O Brasil é por demais surreal:

“O ministro Marco Aurélio afirmou que o advogado-geral da União, André Mendonça, e o procurador-geral da República, Augusto Aras, são bons nomes para sucedê-lo no STF (Supremo Tribunal Federal).” [Folha]

A afirmação do magistrado foi dada nesta quinta-feira (1) na sessão realizada para homenageá-lo pelos 31 anos como ministro do Supremo. Marco Aurélio irá se aposentar compulsoriamente em 12 de julho, quando completará 75 anos. A sessão desta quinta, porém, foi a última do semestre e, na próxima semana, inicia o recesso do tribunal. Marco Aurélio, porém, deve seguir tomando decisões nas ações sob sua relatoria até o dia que deixará a corte. No discurso, inicialmente, o magistrado citou apenas o chefe da AGU (Advocacia-Geral da União) e disse que torcia para que ele fosse o escolhido. “E a presença, hoje, com palavras muito amáveis, do doutor André Mendonça, que tem a minha torcida para substituir-me no Supremo”, disse. Depois de discursar, porém, ele pediu a palavra novamente e se desculpou por não ter mencionado o procurador-geral. “O que disse em relação ao doutor André, falo quanto ao doutor Augusto Aras. Seria uma honra para mim muito grande vê-lo ocupando a cadeira que deixo no Supremo”, afirmou.
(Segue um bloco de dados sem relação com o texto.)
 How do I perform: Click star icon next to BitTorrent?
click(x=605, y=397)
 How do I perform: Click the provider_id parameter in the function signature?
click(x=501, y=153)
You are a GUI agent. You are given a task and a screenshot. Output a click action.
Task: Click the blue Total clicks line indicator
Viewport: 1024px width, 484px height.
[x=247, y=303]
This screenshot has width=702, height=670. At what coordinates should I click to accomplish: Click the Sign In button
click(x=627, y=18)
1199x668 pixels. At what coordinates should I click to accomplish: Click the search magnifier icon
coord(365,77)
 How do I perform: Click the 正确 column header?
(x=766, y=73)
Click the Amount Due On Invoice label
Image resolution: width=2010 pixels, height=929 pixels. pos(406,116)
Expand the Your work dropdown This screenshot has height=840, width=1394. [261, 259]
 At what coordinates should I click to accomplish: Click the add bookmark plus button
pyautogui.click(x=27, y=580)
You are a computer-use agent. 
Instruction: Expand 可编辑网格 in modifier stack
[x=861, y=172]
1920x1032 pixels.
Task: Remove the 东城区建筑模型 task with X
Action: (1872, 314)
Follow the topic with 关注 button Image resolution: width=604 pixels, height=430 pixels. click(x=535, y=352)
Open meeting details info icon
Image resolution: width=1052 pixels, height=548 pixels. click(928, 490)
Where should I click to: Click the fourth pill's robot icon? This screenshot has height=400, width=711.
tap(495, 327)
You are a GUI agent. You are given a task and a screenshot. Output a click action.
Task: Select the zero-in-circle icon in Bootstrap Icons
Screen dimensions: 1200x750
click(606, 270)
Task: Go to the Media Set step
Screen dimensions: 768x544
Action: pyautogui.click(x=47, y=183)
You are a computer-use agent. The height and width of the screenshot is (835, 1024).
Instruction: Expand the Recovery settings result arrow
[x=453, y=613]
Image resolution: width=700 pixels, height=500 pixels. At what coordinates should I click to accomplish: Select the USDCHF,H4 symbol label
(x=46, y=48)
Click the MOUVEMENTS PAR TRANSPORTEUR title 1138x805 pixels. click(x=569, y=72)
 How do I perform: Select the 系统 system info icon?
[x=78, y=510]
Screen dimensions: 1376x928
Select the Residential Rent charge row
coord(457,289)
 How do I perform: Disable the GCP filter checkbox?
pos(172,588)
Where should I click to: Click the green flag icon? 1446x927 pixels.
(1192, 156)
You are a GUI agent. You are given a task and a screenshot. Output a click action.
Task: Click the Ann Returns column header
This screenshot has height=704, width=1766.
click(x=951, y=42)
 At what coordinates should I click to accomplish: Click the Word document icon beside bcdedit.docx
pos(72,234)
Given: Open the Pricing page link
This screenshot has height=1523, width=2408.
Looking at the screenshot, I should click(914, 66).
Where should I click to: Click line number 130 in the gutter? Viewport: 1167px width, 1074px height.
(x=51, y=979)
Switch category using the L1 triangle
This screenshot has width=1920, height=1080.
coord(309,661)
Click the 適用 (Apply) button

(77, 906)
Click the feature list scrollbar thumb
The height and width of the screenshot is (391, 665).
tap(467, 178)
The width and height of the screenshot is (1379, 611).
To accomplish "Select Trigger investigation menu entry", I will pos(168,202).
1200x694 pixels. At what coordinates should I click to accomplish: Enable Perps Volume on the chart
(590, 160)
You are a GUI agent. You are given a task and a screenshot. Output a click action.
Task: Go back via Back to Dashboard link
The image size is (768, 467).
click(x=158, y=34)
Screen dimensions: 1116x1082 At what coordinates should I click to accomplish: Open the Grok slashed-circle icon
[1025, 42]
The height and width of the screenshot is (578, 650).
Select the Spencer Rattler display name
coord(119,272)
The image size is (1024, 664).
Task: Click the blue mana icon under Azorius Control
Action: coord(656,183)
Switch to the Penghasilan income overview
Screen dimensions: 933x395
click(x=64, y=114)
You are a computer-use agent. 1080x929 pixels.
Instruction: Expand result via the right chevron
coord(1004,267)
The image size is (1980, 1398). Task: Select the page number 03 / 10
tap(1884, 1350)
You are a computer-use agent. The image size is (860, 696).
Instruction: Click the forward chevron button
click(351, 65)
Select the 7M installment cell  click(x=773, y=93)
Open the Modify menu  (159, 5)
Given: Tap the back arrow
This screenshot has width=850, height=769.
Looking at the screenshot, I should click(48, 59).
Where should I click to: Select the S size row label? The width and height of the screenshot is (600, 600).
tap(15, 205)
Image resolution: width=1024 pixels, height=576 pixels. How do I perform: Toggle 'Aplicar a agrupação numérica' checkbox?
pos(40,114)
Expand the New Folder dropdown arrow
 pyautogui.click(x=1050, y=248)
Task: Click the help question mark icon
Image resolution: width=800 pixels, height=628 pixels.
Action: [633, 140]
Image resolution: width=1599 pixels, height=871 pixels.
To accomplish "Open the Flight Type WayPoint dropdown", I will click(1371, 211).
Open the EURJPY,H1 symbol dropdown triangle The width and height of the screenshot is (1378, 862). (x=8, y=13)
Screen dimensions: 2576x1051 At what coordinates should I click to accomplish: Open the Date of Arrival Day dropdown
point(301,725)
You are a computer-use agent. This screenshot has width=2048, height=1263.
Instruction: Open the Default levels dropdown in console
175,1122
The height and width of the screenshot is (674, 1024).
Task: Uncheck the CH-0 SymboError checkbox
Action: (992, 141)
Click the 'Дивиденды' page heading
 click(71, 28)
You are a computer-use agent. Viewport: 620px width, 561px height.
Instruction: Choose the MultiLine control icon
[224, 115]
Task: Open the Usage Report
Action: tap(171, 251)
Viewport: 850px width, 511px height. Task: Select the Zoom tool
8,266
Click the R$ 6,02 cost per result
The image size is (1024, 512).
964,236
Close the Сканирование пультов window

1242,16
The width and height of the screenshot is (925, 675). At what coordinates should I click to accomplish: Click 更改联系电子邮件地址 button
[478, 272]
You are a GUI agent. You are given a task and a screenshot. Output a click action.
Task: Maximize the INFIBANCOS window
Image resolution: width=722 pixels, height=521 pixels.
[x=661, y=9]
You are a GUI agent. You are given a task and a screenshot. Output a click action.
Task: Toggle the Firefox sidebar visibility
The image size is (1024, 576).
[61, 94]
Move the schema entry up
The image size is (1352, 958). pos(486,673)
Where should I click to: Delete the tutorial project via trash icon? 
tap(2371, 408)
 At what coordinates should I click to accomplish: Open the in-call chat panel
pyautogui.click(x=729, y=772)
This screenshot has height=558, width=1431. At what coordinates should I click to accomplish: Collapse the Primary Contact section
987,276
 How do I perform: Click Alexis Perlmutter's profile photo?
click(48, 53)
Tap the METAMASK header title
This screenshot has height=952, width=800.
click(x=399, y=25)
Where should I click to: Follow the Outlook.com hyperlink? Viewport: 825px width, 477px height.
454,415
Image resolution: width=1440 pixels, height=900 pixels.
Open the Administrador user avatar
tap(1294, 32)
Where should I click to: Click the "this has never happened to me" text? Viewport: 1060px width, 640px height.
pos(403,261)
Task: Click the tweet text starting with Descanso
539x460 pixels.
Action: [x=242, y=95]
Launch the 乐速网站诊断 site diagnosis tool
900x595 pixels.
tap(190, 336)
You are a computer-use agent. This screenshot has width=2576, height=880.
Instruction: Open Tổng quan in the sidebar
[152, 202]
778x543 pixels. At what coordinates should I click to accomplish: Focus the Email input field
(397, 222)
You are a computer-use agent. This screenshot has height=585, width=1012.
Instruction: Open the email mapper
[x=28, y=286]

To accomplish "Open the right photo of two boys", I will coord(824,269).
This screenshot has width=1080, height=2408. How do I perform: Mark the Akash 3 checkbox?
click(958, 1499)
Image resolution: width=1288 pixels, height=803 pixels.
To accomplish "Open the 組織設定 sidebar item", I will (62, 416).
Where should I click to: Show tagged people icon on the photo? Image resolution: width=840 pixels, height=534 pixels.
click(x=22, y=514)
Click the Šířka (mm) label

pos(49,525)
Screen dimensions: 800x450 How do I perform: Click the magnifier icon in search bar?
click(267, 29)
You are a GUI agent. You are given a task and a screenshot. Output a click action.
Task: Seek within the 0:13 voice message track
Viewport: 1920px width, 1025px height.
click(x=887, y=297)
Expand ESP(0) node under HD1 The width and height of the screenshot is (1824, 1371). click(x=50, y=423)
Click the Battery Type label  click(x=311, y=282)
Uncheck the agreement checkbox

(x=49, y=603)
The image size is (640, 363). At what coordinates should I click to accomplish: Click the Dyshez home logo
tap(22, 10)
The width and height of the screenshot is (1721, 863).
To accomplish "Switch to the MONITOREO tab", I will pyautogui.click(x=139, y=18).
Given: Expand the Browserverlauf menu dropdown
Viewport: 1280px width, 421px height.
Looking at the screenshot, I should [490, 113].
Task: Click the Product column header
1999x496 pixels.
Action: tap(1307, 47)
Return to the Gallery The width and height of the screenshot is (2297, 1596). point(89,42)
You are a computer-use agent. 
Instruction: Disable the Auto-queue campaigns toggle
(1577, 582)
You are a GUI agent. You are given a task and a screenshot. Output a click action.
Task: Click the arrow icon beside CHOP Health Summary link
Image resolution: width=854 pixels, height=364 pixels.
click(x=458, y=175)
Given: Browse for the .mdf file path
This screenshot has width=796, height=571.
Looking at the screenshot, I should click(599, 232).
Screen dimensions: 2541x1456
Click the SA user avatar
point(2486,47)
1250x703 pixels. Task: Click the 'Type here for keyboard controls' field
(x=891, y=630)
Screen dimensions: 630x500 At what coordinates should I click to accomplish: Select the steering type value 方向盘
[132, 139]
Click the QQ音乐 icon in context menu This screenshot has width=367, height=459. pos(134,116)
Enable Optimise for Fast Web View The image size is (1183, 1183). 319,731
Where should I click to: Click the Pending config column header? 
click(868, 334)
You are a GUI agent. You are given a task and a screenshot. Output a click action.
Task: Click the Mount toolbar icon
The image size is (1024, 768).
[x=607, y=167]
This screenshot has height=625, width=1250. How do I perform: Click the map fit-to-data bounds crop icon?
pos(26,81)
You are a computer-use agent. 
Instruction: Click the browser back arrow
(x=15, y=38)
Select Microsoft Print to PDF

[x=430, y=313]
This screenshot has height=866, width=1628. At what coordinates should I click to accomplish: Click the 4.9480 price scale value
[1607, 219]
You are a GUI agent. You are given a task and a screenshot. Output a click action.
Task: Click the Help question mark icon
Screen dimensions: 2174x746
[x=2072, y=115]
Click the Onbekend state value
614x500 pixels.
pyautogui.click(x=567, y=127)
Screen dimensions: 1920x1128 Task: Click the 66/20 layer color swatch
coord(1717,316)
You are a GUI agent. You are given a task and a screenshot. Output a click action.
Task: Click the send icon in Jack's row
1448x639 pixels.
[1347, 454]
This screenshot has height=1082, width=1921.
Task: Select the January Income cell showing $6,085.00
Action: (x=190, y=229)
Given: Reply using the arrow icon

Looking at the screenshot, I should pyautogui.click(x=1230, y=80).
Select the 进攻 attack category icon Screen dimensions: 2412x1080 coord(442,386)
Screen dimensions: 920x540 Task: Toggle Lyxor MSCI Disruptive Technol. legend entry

Nem com uma arma na nuca uma declaração dessa faria sentido.

“O ministro classificou o presidente do Brasil na ditadura militar Ernesto Geisel como “exemplo de homem público” e lembrou que foi nomeado para o TST (Tribunal Superior do Trabalho) por João Figueiredo, outro presidente do regime militar.”

“Marco Aurélio aproveitou para agradecer aos colegas pela convivência. O agradecimento também foi direcionado a Gilmar Mendes, de quem se tornou inimigo ao longo dos anos e que já chegou, em 2019, a se declarar impedido de julgar recurso contra decisão do colega por ter com ele “relação de inimizade”. “O Supremo é a composição atual, e aí devo agradecer a convivência com vossa excelência, presidente, ministro Luiz Fux. Com a convivência judicante com o ministro Gilmar Mendes – e apenas judicante”, afirmou. Já Toffoli afirmou que o STF é a corte constitucional que mais julga processos no mundo e que Marco Aurélio foi o integrante do tribunal que tomou mais decisões na história. Assim, Toffoli o classificou como o juiz de corte constitucional que mais processos julgou na história de todo o mundo. “Ministro que mais julgou processos da história desta Corte, Marco Aurélio proferiu 268.077 decisões, sendo 93.755 monocráticas e 29.676 colegiadas, apenas em processos de sua relatoria”.”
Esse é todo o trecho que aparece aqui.